What is House Rent Allowance (HRA)?

HRA is a salary component that employers pay to their employees to cover a portion of their rent. The component is valuable especially for employees who are in a rented arrangement in either a metro/non-metro city. The amount of HRA provided is dependent on how the salary package is structured, as well as the policies of the employer and the city in which the employee resides. The one key point to note is that HRA is exempt from tax to some extent which provides an important tax saving opportunity.

To claim HRA exemptions, the employee must not only live in a rented house, but pay rent to the landlord. If the employee owns a house, or lives with their parents rent-free then there is no exemption claimable. It is important to understand the specific requirements and methods of calculating eligibility for this savings opportunity.

How is HRA Exemption Calculated?

The tax-exempt portion of your HRA is determined based on the lowest of the following 3 amounts:

1.Actual HRA from your salary package: The HRA component of your salary package.

2.Rent Paid 10% of Basic Salary: The actual rent paid on an annual basis, less 10% of your basic salary (before the Dearness Allowance, if any).

3.City-based allowance:

  • 50% of your basic salary if you live in a metro (Delhi, Mumbai, Kolkata, Chennai).
  • 40% of your basic salary in case of a non-metro city.

Here’s a quick example to illustrate:

Component

Amount (₹)

Basic Salary (per month)

50,000

HRA Received (per month)

20,000

Rent Paid (per month)

25,000

City

Metro (Delhi)

Step-by-Step Calculation:

  1. Annual HRA Received: ₹20,000 × 12 = ₹2,40,000
  2. Rent Paid – 10% of Basic Salary: (₹25,000 × 12) – (10% of ₹50,000 × 12) = ₹3,00,000 – ₹60,000 = ₹2,40,000
  3. 50% of Basic Salary (Metro): 50% of (₹50,000 × 12) = ₹3,00,000

Exempt HRA: The least of the three, i.e., ₹2,40,000 per year (or ₹20,000 per month).

This means the entire HRA received (₹20,000/month) is tax-exempt, provided you submit valid rent receipts and meet other conditions.

Eligibility for HRA Exemption

To claim HRA exemptions, you must satisfy these conditions:

  • You must be a salaried employee with HRA as part of your salary.
  • You must be living in a rented house and paying rent to a landlord (not applicable if you live in your own house or with family (rent free)).
  • You will be required to provide rent receipts and potentially a rental agreement to your employer or in your tax filing.

If you are paying rent to a family member (parents or spouse), you have an obligation to show that the rent is legitimate, show the transfer of rent via bank transfer, and keep relevant documentation. The Income Tax Department is likely to explore these claims to ensure there is no abuse of the deduction.

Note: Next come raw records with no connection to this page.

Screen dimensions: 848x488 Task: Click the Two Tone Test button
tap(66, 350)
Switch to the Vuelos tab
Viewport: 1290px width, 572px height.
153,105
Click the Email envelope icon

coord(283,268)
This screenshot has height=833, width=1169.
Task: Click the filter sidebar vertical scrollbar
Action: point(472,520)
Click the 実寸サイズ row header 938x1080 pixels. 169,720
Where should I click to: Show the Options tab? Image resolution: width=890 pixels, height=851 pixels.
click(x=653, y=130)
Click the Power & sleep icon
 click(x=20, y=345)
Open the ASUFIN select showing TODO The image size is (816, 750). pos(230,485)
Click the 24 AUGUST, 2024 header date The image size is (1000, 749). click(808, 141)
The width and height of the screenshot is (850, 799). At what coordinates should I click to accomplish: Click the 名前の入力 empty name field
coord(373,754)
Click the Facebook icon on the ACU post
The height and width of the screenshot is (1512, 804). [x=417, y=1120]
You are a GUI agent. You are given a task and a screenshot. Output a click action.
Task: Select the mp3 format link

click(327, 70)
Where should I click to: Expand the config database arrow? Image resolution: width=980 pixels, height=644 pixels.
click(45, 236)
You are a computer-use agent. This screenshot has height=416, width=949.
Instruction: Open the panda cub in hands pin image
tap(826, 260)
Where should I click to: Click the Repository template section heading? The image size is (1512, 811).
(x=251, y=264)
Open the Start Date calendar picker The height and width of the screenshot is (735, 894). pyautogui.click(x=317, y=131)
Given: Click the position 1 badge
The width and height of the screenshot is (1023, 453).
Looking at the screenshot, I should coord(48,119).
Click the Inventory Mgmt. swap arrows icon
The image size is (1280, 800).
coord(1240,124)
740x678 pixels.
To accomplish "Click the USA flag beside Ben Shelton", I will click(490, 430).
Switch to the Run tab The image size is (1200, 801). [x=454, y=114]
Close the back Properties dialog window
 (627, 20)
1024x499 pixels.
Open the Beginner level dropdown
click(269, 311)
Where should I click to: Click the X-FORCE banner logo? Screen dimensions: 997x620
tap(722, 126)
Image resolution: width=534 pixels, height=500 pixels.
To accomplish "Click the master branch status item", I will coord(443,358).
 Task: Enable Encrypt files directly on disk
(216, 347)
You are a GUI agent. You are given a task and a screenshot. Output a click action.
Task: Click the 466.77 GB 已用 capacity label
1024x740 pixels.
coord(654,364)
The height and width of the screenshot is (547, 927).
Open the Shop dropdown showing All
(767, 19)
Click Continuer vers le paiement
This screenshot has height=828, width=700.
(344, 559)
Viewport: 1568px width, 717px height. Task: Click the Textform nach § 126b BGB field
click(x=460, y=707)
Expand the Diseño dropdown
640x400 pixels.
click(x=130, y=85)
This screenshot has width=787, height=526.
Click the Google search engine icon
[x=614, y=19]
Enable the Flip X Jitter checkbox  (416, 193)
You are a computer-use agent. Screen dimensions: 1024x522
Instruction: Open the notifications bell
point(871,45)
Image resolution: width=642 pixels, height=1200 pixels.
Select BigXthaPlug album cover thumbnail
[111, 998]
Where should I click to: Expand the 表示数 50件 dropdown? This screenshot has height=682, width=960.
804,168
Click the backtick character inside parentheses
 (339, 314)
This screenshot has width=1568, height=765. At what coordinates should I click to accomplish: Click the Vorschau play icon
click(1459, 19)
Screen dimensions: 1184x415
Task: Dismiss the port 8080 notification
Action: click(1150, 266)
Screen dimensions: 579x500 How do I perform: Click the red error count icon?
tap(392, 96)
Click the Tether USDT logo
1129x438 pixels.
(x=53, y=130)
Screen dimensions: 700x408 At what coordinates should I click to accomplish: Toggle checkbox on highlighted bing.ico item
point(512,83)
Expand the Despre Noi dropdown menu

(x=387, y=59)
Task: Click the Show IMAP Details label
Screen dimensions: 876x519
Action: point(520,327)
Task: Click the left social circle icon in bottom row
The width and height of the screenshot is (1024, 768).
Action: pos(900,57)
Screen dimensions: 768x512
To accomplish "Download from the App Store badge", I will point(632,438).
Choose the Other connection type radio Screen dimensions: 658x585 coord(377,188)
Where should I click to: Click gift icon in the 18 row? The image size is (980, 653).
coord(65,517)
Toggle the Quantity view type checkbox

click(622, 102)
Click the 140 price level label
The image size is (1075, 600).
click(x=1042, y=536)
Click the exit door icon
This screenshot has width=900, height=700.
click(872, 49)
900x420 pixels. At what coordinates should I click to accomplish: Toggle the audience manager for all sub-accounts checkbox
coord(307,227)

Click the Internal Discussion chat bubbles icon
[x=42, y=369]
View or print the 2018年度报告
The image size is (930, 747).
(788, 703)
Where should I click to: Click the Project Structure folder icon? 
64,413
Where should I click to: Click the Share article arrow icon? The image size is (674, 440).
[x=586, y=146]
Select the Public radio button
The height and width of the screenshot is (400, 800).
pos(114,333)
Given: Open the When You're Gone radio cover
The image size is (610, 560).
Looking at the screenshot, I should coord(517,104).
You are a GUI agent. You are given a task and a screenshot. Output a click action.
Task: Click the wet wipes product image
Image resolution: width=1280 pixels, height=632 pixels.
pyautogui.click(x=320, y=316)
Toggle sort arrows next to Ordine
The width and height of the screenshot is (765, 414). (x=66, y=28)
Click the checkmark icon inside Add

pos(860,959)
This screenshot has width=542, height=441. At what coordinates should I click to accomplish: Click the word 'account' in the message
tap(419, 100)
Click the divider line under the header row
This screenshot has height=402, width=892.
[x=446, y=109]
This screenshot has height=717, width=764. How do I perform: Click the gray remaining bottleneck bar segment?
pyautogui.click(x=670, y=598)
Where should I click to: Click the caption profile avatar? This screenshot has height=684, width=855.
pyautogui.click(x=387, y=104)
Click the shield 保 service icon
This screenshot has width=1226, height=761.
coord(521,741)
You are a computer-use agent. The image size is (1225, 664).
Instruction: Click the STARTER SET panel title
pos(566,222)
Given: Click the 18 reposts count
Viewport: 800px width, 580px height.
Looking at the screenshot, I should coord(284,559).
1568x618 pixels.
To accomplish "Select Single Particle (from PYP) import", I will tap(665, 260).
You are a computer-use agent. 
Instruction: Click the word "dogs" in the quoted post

Tips to Maximize Your HRA Exemptions

Maximizing your HRA exemptions requires strategic planning. Here are actionable tips to ensure you save the maximum amount possible:

1. Optimize Your Salary Structure

Talk to your employer to restructure your salary to include a larger HRA component, especially if you reside in a metro city where the limit of exemption is 50% of a person’s basic salary. A good basic salary would be vital since the exemption amount is calculated on your basic salary too.

2. Rent Strategically

To maximize your exemption, make sure the rent you pay is at least at least 10% greater than your basic salary. So, for example your basic salary is ₹50,000, if you pay a rent of ₹25,000 or more, it will use up the full exemption limit of HRA in a metro city.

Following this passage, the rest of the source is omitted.